From our study and the prior studies, the severe cardiac toxicity (grade 3/4) of PLD is rare (0.0% in our study, the study of Al-Batran et al. [21], and the study of Keller et al. [22]; 1% in Harbeck et al. study [16]; and < 1% in Huober et al. study [15]). This rare incidence of severe cardiac toxicity enables the clinicians to administer higher cumulative doses of PLD than that of conventional doxorubicin. There is no reliable data about the cumulative dose of PLD, and most of the previous studies continued the treatment with it till progression or unacceptable toxicity. Al-Batran et al. [21] administered up to 12 cycles without recording any event of severe cardiac toxicity like our study in which the maximal number of the cycles was 18 cycles. Even more, Harbeck et al. [16] reached up to 24 cycles of PLD with only a 1% incidence of grade 3/4 cardiac toxicity. The dose-limiting of the PLD is palmar-plantar erythrodysesthesia (PPE). In our study, it was the most common adverse effect (33.3% for all grades and 10.3% for grade 3/4 toxicities). The occurrence of grade 3/4 PPE varies between the studies according to the reported data (39% by Harbeck et al. [16], 19% for Keller et al. [22], 6.4% by Al-Batran et al. [21], 6% by Huober et al. [15], and 1% by Fiegl et al. [26]).

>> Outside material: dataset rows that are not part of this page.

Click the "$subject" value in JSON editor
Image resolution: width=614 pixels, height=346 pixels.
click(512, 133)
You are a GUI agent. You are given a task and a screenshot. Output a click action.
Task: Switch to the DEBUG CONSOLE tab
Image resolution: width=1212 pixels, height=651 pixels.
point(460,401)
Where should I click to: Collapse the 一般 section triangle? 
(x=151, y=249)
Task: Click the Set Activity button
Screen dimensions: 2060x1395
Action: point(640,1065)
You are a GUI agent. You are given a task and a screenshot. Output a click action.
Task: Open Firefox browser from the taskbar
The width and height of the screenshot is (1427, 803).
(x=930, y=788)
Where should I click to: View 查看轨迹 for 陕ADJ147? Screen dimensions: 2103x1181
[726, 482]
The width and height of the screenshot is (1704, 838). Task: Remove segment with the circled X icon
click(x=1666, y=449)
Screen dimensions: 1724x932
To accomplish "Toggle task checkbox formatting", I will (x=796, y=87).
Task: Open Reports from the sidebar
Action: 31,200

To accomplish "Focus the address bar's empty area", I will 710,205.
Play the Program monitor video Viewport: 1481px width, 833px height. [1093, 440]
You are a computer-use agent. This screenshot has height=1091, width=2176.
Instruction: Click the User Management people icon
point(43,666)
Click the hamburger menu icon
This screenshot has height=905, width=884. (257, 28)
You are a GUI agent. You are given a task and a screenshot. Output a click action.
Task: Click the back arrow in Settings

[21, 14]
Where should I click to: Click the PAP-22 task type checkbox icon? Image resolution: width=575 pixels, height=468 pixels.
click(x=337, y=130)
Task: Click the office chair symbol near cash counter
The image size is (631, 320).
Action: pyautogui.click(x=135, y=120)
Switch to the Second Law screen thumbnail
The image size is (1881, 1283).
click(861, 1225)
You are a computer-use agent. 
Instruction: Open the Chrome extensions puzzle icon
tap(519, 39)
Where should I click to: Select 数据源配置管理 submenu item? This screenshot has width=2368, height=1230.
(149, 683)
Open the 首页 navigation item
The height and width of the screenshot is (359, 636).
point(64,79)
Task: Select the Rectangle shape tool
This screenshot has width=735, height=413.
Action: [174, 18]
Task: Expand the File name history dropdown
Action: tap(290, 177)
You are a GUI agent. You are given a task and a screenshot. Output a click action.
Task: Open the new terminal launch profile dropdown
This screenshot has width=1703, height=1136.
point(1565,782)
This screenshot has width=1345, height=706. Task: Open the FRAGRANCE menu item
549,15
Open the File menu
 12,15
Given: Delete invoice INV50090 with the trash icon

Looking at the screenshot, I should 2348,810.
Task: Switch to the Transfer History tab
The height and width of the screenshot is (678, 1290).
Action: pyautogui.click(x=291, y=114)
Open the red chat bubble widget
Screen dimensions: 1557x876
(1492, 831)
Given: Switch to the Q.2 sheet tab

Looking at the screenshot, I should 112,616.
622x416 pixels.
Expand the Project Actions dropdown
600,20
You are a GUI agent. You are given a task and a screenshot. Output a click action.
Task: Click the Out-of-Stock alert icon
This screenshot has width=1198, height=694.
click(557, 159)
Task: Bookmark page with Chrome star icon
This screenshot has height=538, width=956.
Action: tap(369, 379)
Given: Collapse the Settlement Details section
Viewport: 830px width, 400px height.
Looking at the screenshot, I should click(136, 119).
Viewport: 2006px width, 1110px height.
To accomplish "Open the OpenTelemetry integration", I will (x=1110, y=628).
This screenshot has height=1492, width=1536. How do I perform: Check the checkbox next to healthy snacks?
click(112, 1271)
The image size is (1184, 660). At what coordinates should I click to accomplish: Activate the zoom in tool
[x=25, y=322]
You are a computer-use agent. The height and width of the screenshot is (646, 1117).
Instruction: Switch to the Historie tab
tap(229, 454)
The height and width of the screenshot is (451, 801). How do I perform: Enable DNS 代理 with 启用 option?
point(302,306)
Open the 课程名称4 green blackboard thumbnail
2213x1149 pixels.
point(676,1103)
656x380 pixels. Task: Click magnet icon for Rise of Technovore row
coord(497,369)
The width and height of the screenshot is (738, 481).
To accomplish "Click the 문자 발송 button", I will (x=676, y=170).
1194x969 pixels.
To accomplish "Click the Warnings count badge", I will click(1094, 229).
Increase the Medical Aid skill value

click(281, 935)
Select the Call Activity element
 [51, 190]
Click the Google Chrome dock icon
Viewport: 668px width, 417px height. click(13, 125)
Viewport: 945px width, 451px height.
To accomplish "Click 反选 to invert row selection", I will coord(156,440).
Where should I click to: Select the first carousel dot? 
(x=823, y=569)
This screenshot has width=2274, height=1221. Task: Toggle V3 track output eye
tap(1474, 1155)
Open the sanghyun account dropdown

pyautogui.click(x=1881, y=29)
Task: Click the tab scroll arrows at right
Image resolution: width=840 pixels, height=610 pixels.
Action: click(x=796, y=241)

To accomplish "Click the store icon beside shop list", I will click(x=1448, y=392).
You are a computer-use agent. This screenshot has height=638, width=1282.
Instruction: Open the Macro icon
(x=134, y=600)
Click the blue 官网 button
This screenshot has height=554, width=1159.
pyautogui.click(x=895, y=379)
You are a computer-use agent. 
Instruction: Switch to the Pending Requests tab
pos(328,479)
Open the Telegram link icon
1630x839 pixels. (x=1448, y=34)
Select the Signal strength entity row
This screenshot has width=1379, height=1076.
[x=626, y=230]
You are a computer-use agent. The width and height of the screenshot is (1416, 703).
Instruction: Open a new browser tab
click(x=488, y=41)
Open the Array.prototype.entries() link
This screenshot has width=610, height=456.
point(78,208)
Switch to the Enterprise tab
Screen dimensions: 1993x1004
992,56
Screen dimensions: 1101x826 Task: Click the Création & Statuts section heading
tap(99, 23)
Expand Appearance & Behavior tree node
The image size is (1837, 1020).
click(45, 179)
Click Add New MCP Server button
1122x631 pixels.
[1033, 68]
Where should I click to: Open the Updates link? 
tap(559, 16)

This variance may be due to different patients’ characteristics and PLD dosage and schedule. Hematological toxicity was less common than non-hematological toxicity. Grade 3/4 neutropenia (5%) was the most common, followed by anemia and leukopenia (4% for each). There is no treatment-related death.

Conclusion

The anthracycline-chemosensitivity is an independent predictive and prognostic factor for patients with metastatic TNBC receiving PLD. In developing countries, PLD should be reserved for the patients whose tumors are anthracycline-chemosensitive.